▶ Work item:
Every record must be restated exactly. Drop the images.

▶ Data for processing:
┌──
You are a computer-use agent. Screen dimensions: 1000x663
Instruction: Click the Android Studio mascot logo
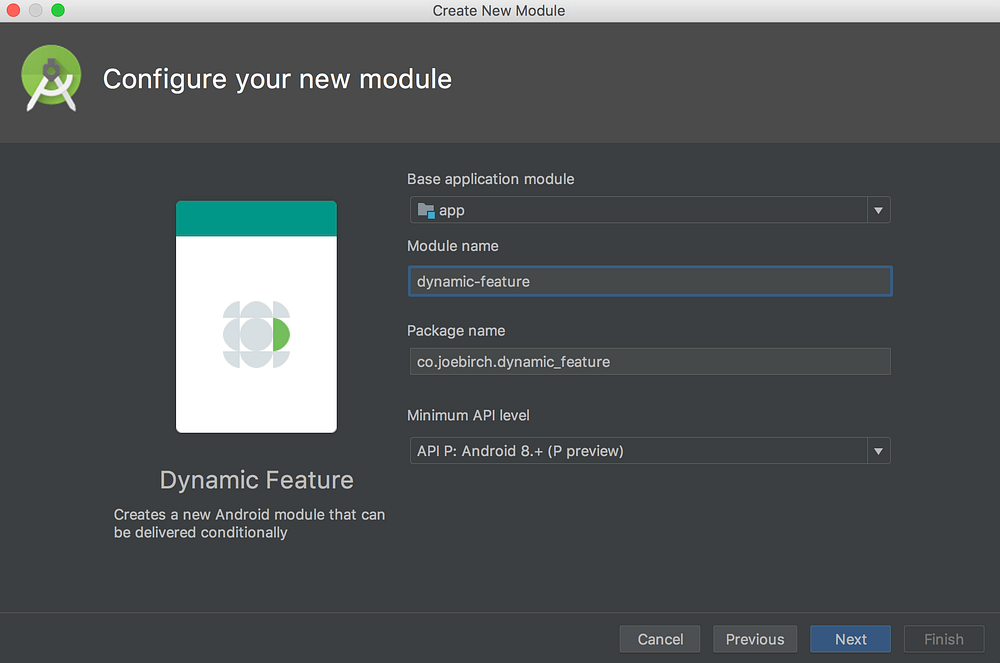pyautogui.click(x=50, y=77)

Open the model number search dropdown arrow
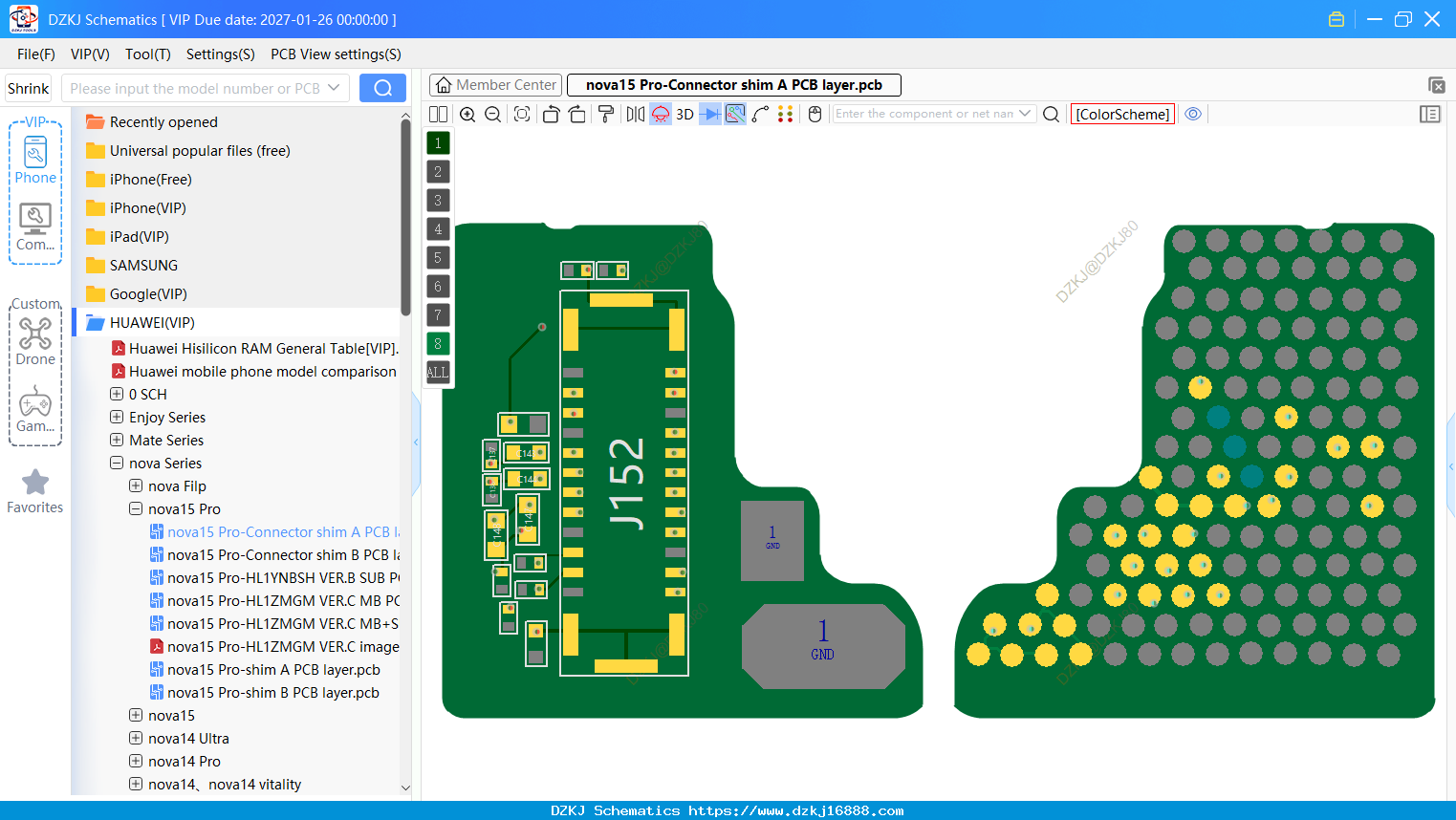334,88
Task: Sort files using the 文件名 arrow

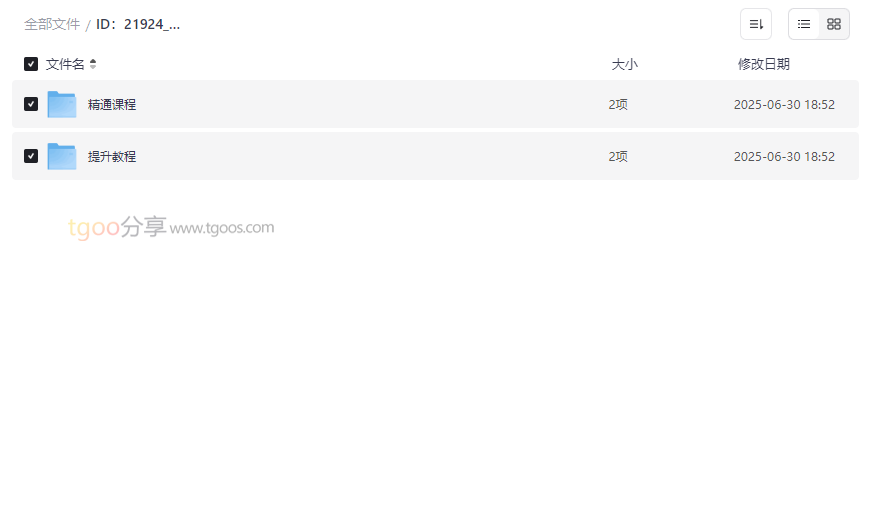Action: tap(93, 64)
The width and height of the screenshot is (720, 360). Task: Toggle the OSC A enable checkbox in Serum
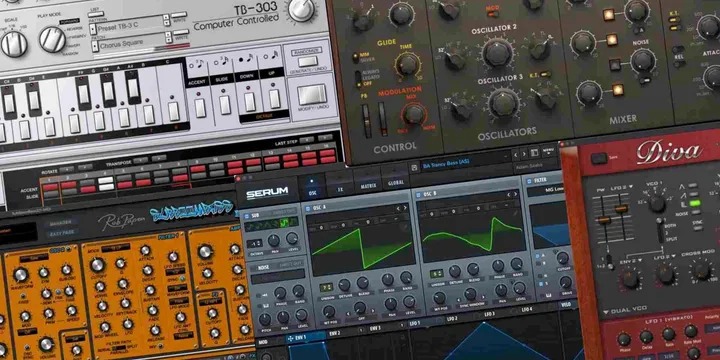click(x=307, y=208)
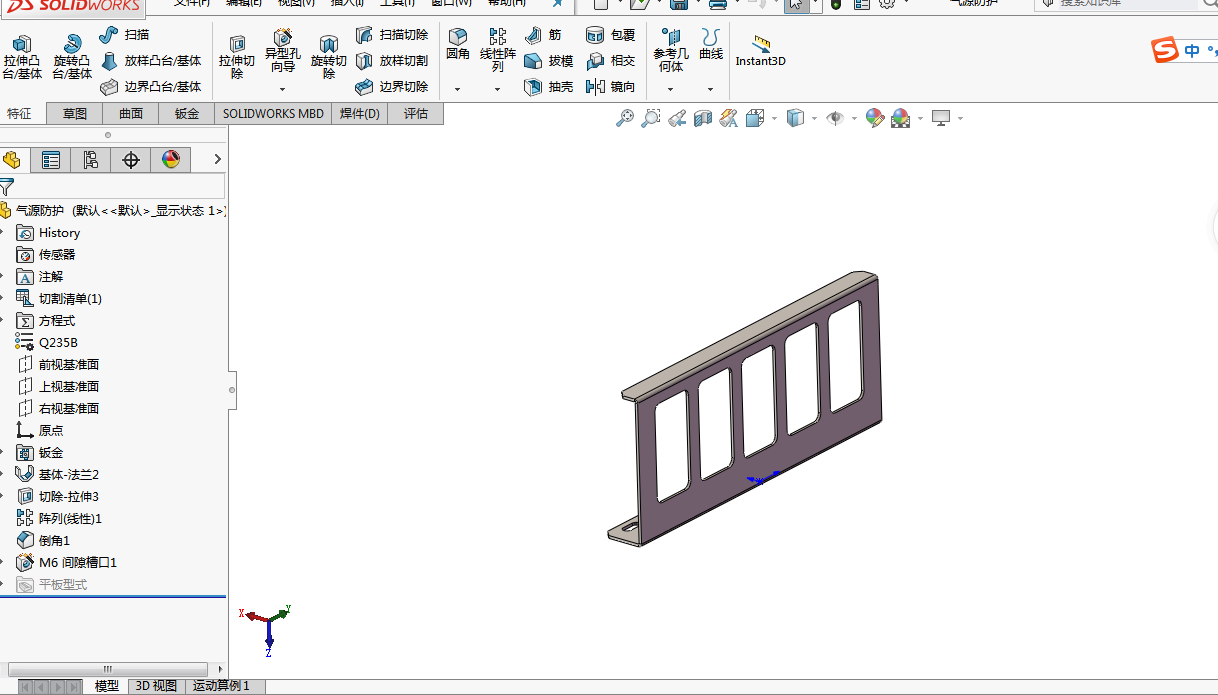Activate the section view icon
The width and height of the screenshot is (1218, 695).
703,118
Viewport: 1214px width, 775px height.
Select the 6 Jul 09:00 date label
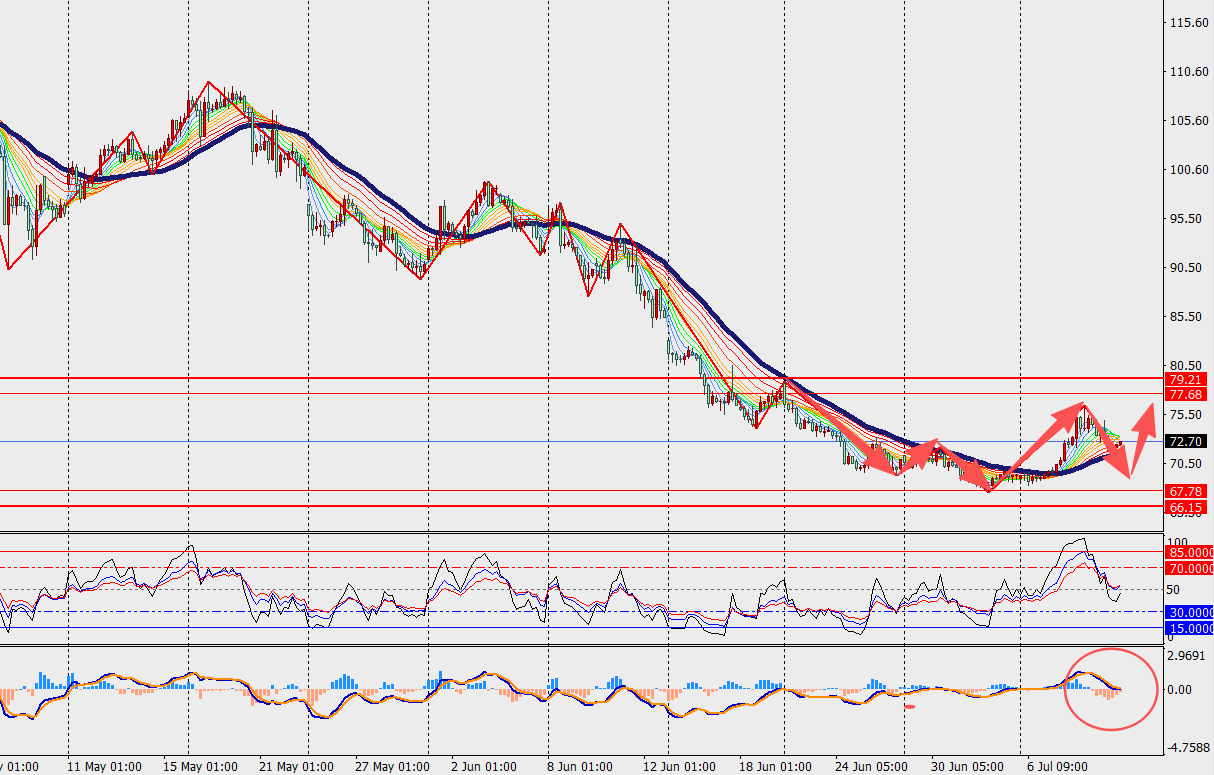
└──
▶ Response below:
You are a computer-use agent. Screen dimensions: 1000x663
Instruction: Click the Android Studio mascot logo
pyautogui.click(x=50, y=77)

Open the model number search dropdown arrow
334,88
Task: Sort files using the 文件名 arrow

Action: tap(93, 64)
The width and height of the screenshot is (720, 360). Task: Toggle the OSC A enable checkbox in Serum
click(x=307, y=208)
Activate the section view icon
The width and height of the screenshot is (1218, 695).
703,118
Viewport: 1214px width, 775px height.
Select the 6 Jul 09:00 date label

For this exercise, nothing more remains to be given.